*** Listed entries ***

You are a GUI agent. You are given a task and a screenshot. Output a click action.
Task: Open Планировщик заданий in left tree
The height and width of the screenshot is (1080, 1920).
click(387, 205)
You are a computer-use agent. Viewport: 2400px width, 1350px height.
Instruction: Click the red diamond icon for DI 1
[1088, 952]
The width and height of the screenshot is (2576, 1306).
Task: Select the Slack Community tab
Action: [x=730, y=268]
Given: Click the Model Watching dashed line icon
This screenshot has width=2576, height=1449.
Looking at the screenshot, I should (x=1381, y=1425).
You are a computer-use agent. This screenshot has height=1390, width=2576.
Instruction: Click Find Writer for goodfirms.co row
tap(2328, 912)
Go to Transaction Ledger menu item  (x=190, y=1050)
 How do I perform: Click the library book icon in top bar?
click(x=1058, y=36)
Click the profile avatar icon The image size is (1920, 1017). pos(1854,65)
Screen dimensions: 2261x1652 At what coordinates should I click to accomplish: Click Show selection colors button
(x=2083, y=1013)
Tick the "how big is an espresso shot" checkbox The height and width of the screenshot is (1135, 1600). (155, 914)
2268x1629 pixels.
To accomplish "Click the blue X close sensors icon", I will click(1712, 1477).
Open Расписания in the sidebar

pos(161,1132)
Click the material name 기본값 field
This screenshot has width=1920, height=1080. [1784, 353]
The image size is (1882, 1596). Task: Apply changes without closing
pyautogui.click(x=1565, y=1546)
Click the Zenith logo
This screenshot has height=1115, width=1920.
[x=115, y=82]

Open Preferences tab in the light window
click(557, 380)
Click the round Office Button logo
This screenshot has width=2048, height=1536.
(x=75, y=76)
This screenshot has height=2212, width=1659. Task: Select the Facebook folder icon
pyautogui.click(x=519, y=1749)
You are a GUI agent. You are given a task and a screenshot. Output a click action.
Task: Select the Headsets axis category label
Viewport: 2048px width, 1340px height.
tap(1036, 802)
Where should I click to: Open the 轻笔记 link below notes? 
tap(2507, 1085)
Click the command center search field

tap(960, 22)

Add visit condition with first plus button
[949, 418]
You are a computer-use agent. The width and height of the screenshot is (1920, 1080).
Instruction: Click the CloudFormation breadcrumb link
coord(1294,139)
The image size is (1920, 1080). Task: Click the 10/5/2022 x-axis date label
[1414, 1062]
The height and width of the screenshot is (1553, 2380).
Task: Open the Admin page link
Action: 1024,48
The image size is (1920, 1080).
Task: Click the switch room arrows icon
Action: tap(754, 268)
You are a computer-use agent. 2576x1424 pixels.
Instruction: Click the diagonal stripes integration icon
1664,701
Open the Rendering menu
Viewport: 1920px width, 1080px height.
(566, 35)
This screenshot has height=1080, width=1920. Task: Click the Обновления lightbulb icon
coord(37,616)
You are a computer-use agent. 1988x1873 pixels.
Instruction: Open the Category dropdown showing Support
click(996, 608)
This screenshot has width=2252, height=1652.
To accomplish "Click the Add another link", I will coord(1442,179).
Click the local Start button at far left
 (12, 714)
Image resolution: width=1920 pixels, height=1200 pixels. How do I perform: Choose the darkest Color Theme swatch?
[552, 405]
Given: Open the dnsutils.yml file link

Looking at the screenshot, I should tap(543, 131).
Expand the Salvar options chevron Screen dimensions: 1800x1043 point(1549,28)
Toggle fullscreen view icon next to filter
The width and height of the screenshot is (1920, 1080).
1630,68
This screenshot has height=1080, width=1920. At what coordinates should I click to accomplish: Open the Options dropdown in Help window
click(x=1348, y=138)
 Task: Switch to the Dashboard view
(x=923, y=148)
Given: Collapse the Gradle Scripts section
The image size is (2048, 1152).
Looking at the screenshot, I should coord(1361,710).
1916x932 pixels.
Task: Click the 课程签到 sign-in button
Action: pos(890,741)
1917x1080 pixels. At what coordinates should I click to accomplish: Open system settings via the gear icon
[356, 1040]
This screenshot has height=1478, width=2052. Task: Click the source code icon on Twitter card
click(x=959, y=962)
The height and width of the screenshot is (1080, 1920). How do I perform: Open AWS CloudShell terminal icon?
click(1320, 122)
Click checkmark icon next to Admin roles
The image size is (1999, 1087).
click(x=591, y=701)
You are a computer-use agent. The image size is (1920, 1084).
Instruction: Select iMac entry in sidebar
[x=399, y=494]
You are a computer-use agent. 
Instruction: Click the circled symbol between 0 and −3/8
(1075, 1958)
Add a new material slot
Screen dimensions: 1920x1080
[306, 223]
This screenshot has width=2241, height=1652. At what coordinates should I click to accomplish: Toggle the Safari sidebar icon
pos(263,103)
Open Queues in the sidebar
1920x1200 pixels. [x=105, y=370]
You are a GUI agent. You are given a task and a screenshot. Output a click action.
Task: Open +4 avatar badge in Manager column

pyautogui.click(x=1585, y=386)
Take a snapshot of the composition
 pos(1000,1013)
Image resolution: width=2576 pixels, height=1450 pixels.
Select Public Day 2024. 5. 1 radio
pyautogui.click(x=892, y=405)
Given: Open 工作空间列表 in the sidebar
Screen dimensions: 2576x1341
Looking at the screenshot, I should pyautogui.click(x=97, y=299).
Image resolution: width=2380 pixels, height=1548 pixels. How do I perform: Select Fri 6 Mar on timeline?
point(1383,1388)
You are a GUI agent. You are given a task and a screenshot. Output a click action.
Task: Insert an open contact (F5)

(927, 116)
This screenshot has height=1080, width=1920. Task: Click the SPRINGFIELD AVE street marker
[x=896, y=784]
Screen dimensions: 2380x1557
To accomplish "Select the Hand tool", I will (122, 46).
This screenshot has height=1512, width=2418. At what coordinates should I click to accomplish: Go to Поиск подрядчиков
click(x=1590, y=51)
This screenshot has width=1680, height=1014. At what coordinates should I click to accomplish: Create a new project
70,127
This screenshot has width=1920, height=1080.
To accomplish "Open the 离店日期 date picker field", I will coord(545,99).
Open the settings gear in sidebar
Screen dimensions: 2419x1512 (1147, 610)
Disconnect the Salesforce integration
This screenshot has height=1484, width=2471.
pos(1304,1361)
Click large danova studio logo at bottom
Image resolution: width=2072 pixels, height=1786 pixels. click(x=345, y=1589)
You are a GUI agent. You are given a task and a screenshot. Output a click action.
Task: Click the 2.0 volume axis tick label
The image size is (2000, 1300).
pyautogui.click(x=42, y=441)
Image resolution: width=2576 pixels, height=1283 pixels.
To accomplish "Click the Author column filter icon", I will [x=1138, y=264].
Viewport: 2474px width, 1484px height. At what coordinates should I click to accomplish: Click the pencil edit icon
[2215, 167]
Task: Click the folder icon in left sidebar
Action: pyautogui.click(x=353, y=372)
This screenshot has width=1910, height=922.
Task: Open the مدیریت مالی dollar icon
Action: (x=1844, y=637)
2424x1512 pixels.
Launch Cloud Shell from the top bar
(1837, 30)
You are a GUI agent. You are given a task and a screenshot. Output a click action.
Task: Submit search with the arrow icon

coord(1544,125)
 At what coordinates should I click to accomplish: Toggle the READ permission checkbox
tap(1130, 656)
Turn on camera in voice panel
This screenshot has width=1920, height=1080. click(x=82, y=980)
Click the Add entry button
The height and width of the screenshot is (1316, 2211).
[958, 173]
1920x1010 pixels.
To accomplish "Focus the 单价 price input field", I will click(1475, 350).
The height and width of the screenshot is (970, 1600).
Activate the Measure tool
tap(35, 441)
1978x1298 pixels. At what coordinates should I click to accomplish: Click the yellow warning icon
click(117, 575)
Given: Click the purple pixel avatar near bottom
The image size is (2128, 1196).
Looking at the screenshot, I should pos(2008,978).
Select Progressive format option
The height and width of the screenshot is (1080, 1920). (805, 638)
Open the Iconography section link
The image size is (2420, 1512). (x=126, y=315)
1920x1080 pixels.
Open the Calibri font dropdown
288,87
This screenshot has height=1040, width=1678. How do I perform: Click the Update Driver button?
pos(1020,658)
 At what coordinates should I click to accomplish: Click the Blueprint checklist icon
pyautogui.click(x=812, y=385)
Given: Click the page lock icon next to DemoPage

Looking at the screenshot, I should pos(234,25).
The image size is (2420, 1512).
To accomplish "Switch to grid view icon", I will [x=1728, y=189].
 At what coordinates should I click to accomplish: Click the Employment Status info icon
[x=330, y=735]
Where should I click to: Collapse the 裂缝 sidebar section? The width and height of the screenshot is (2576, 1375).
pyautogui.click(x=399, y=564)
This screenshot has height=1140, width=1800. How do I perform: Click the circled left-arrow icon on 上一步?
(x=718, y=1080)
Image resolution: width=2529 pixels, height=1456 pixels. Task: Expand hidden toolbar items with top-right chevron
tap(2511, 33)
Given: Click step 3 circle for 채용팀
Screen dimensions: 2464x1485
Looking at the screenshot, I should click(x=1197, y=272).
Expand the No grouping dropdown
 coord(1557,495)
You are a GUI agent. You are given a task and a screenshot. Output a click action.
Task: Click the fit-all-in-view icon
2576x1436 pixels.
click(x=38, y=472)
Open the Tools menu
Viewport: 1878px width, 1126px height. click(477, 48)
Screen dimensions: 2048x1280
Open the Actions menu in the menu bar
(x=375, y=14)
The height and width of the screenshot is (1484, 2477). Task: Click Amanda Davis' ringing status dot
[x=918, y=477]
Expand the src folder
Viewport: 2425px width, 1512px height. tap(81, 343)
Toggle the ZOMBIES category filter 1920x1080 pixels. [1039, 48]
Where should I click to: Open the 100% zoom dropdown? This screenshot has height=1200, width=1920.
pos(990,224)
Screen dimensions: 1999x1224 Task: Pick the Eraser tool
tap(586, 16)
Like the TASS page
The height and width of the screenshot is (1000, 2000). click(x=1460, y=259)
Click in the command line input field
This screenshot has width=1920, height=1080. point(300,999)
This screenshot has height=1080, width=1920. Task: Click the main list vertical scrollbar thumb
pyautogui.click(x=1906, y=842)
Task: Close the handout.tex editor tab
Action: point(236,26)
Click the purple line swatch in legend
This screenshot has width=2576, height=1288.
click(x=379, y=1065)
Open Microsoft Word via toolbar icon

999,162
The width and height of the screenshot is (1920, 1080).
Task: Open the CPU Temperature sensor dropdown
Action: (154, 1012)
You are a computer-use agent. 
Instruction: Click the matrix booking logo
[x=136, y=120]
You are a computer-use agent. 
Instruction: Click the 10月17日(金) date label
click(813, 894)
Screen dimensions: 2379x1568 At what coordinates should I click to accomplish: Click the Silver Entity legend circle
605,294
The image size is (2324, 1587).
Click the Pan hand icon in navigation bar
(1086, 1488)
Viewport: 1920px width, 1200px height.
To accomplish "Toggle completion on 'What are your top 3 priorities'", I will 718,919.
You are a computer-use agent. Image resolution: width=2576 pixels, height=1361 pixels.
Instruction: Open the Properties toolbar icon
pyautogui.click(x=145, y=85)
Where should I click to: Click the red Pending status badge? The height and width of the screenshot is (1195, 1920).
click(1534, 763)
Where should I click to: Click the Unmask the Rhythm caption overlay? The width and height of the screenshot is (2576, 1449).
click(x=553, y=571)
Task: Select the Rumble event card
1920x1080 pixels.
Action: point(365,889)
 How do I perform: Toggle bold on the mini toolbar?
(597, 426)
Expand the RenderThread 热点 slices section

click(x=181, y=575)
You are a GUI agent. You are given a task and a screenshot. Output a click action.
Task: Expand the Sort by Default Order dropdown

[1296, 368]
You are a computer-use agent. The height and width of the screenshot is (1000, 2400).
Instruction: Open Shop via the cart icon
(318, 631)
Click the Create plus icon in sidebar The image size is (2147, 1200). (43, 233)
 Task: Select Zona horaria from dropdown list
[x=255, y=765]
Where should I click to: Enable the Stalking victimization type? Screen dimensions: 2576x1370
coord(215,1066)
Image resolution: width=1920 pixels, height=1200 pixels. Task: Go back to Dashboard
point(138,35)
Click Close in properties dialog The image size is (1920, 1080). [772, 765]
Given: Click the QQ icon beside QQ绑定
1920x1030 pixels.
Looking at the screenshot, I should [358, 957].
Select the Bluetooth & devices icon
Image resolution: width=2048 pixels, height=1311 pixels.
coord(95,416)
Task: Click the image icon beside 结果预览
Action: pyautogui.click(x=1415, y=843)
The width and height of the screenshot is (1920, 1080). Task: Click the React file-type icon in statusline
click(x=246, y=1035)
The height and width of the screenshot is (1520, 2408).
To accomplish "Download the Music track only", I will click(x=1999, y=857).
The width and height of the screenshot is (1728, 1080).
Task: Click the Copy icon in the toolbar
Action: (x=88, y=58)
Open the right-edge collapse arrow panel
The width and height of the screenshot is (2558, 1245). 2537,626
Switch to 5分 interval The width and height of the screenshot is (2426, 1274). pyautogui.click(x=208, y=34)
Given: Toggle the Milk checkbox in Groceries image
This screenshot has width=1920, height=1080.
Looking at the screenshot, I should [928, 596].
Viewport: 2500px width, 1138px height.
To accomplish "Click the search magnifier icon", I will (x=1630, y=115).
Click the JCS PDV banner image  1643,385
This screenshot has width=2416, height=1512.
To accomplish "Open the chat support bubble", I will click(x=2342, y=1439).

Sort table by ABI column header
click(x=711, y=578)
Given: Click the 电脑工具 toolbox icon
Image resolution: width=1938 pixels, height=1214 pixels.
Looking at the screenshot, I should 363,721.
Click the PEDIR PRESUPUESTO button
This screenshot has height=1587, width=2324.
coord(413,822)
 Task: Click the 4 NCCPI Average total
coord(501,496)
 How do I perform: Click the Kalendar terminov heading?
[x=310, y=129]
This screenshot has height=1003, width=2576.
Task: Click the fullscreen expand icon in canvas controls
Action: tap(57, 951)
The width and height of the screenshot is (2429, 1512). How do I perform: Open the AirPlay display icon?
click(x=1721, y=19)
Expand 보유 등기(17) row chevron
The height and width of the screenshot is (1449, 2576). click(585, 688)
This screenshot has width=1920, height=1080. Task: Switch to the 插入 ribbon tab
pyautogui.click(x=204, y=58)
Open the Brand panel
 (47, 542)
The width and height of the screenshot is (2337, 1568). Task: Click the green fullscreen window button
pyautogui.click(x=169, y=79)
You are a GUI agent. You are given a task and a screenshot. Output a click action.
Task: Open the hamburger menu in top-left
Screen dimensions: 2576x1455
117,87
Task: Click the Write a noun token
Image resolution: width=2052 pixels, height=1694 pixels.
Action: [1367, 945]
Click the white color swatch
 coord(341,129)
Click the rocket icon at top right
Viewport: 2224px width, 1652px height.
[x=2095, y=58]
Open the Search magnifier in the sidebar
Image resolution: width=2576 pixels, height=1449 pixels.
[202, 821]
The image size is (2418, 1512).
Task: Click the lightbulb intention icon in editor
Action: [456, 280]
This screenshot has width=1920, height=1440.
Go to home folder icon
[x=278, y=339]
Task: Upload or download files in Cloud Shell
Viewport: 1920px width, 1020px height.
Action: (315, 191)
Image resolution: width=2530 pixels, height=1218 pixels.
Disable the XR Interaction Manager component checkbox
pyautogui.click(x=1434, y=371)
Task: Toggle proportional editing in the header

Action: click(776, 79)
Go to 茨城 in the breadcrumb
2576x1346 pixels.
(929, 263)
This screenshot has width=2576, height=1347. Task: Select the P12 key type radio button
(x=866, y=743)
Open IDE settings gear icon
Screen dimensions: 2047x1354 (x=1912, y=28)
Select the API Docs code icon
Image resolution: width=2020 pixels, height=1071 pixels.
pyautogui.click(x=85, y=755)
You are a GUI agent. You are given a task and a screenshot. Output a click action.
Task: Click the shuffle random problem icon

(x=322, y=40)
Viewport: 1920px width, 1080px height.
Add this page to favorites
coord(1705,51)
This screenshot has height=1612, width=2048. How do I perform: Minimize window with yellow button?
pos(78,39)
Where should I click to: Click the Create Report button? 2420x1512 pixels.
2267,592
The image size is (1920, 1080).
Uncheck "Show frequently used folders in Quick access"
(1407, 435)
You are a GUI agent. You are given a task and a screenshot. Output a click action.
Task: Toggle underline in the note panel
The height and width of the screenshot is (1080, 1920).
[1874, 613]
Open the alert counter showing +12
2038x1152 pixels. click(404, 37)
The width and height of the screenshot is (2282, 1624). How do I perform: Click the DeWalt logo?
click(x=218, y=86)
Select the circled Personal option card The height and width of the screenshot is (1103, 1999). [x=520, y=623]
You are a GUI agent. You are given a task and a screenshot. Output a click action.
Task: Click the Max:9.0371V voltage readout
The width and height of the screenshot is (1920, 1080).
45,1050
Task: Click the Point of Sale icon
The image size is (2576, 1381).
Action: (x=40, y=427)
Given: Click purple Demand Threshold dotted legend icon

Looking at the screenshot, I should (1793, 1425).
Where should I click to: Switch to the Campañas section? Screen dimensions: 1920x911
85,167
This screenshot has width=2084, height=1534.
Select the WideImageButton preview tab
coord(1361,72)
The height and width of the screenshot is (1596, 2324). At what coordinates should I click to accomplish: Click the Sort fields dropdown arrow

***

- **What this task involves**
Please report how many lines in the listing above contain the word "filter", and give nothing but the number.

- **Solution to the problem**
3